Demos shook his head. “Not on your life, my lord. Maybe you’re a mad genius at war, but you sail like cows fly. You aren’t commanding my ship. Not even in this pond.”

Tavi grimaced at Demos but knew better than to argue with the man. Demos had certain views about the order of the universe—simply put, that upon the deck of his ship
he
should be the foremost policy-making entity. Given that the
Slive
had survived the storm in fine condition when many of the other ships seemed to have been horribly mauled, Tavi supposed Demos’s opinion was not entirely without foundation.

“I’ve been lying around like a lazy dog for days,” Tavi said.

“Like a sick dog,” Demos said. He gave Tavi a direct look. “You don’t look good, my lord. The Marat woman was worried about you. Worked herself harder than any of us, trying not to.”

“She just got sick of my bellyaching,” Tavi said.

Demos smiled faintly. “I’ll wager your work will begin shortly, my lord. Then none of us will want to be you.”

“That’s shortly. I want to do something
now
,” Tavi said. He squinted around the ship. “The men are going to wake up hungry.”

“Like baby leviathans, aye.”
Tavi nodded. “Then I’ll be in the galley.”
Demos arched an eyebrow. “Set fire to my ship, and I’ll see you roasted alive before she sinks. My lord.”
Tavi started for the galley and snorted. “I grew up in a steadholt, Captain. I’ve worked in a kitchen before.”
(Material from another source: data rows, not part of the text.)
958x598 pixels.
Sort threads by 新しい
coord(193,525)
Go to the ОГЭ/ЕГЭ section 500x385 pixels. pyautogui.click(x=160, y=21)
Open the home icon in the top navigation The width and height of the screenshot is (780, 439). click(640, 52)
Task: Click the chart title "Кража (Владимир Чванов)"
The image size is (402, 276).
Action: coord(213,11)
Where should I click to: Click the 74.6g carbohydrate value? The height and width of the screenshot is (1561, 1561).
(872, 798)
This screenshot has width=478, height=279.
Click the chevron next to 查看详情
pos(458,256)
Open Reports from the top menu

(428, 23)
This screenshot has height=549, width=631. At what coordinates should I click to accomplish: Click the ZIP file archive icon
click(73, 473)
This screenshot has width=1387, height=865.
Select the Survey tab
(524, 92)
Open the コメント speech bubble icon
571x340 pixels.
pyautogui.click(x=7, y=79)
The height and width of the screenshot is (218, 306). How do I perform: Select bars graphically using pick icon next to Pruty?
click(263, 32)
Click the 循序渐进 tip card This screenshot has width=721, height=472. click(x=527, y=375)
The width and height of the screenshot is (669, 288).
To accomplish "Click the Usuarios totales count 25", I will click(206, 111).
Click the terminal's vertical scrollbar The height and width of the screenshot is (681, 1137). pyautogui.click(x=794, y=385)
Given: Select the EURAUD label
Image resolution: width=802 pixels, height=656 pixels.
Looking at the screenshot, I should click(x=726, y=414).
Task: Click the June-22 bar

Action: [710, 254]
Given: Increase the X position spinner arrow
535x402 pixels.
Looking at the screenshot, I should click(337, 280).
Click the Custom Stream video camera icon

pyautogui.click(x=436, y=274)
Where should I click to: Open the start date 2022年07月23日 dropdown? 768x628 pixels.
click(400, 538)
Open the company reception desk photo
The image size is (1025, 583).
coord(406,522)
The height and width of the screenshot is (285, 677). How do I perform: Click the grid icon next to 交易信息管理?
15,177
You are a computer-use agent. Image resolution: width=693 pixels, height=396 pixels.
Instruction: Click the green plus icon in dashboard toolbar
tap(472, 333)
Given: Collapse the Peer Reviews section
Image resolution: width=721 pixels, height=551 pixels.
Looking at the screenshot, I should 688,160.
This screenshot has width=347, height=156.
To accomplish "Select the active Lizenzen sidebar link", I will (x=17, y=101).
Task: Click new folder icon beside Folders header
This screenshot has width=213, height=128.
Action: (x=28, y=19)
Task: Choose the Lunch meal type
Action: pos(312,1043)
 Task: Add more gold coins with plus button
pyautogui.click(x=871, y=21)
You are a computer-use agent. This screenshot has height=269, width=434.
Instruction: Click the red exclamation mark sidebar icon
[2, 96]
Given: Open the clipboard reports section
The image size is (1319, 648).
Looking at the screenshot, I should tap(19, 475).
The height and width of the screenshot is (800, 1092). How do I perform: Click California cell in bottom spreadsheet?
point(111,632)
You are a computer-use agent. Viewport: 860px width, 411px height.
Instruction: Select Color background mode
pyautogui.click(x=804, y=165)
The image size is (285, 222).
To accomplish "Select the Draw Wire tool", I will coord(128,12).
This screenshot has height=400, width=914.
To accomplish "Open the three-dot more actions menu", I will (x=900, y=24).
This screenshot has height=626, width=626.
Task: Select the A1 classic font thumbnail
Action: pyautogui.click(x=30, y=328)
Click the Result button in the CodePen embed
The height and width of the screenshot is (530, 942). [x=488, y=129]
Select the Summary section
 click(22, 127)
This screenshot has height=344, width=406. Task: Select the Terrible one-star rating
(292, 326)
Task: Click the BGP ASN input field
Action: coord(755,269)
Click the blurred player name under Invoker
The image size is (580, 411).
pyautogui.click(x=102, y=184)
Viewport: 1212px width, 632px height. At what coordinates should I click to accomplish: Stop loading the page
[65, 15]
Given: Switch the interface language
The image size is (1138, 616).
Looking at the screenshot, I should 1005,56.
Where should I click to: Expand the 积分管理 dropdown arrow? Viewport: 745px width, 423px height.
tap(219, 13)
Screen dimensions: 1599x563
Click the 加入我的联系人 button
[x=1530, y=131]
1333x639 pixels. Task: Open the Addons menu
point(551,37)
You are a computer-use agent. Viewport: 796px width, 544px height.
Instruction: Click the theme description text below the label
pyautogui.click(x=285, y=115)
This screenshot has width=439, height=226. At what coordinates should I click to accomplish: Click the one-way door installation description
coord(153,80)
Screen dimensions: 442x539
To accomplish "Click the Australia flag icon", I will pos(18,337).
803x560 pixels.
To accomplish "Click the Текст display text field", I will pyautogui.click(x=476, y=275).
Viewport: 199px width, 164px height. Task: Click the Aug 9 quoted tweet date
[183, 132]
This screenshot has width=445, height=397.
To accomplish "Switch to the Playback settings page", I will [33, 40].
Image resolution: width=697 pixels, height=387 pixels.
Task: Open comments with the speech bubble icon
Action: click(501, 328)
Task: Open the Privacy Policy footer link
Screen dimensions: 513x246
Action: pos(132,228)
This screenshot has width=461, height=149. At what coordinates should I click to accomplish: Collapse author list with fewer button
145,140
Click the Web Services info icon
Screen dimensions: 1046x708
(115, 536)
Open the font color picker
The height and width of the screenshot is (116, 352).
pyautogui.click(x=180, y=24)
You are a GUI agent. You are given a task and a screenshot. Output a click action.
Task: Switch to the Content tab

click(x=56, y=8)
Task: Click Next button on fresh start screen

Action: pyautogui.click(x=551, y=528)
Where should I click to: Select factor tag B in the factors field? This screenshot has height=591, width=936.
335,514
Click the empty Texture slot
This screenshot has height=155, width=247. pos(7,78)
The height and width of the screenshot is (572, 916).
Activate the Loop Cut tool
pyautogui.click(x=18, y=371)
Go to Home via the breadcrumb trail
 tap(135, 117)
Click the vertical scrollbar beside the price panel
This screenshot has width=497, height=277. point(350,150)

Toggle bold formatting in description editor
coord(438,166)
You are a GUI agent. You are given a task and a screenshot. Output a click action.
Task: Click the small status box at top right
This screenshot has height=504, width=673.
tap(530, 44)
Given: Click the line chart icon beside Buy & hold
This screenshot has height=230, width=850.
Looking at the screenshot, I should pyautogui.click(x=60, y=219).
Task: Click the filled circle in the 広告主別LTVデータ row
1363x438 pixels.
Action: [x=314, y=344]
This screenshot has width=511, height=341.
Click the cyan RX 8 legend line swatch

Demos folded his arms on the ship’s railing. “If you don’t mind me saying, Octavian—you really don’t have any idea at all how to be a Princeps, do you?”

 

Men began stirring sooner than Tavi would have thought. Partly, that was due to the day’s growing swiftly colder, making sleep in still-damp shipboard clothing difficult. Partly, it was due to the minor injuries and strains associated with hard, dangerous labor. But it was due in large measure to their raw hunger, driving them from rest to fill their growling bellies.

The ship’s galley included a frost cabinet large enough to require a pair of coldstones, and he was surprised to see how much meat it stored. By the time the men began to rouse themselves, he’d managed to prepare a large amount of mash and sliced and fried four entire hams, in addition to the stacks of ship’s biscuit and gallons of hot, bitter tea. The mash wasn’t much clumpier than the ship’s cook normally made it, and the ham, while perhaps not of gourmet quality, was certainly in no danger of being undercooked. As Demos predicted, the crew dug in with abandon, while Tavi, just as the cook normally did, slapped food onto waiting plates as the men lined up.

He spent the time talking with each of the sailors, asking them about the storm, and thanking them for a job well done. The sailors, all of whom had become familiar with Tavi on their journey the previous year, spoke with him in familiar, friendly terms that never quite edged all the way into open disrespect.

The last people in line for food were Maximus, Kitai, and Magnus. The latter had a decidedly disapproving glare on his face.

“Not a word,” Tavi said quietly as Magnus approached. “Not a crowbegotten word, Magnus. I had to lay there like a bloody infant for more than a week. I’m in no mood to be scolded.”

“Your Highness,” Magnus said, rather stiffly and just as quietly. “I would not dream of doing so in public. For fear that it would lessen the respect due your office.”